President Donald Trump has repeatedly attacked mail-in voting, saying it will lead to fraud.
"With Universal Mail-In Voting (not Absentee Voting, which is good), 2020 will be the most INACCURATE & FRAUDULENT Election in history. It will be a great embarrassment to the USA. Delay the Election until people can properly, securely and safely vote???" President Trump tweeted in July.
A senior intelligence official said there has been no information or intelligence that any nation-state is engaging in activities to undermine any part of the mail-in vote or ballots.
A senior Department of Homeland Security official said that the department's cyber arm, the Cybersecurity and Infrastructure Security Agency, has worked with "thousands" of state and local governments to prepare for the 2020 presidential election.
"What we know is the target of election infrastructure is in the playbook," the senior DHS official told reporters. "We saw it in 2016. We know it's an option now.

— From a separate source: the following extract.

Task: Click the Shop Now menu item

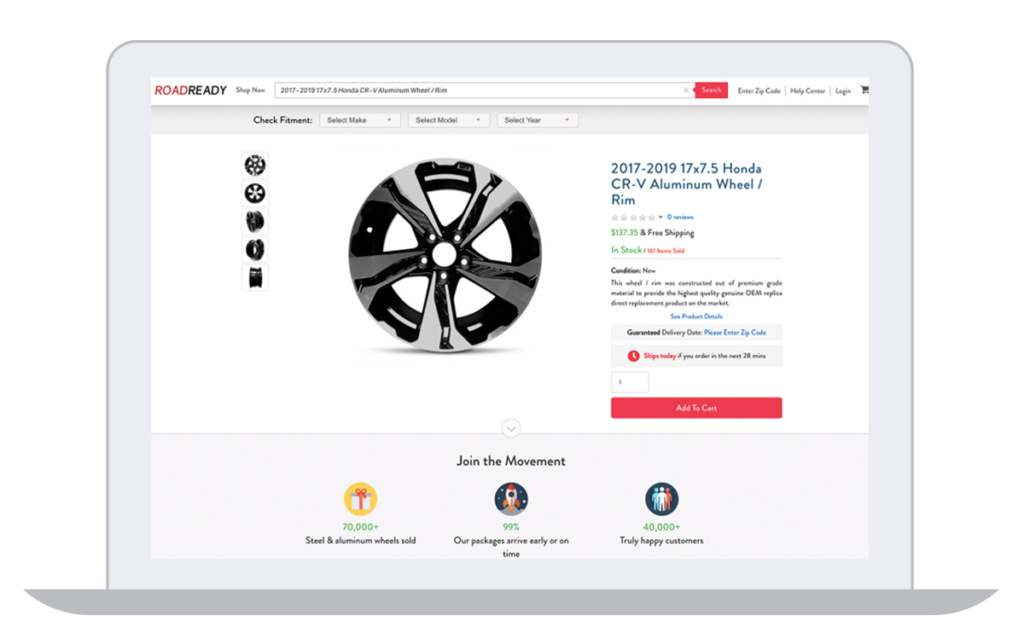Action: 250,89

We continue to receive reporting from state local election officials of scanning and probing of election infrastructure as a whole, which is what you'd expect to see ..."
The message from the FBI comes on the same day Deputy Attorney General Jeffery Rosen asked Americans to be vigilant about foreign influence in the upcoming election.
"Foreign propaganda and other influence activities have been concerns since the founding of our Republic, but they are challenges that we’ve been successfully navigating for more than two hundred years," Rosen said in prepared remarks.
A separate FBI official reiterated that both Russia and China are trying to disrupt the U.S. election.
The senior DHS official, however, said there is better information sharing among the states now than in 2016 and that the majority of the scanning that foreign countries do for ways to interfere has been “blocked” and is “unsuccessful.” DHS briefed local and state election security officials Wednesday afternoon on the threats that the U.S. is facing, the official said.
Officials said that 45 days before the election, there will be more check-ins with state and local partners and more information sharing.
As the U.S. gets closer to the election, those efforts will be ramped up, according to the DHS official. For example, DHS said it will have a virtual situation awareness room where election officials can log in to report issues in their particular jurisdictions, which would then be shared with state and local partners.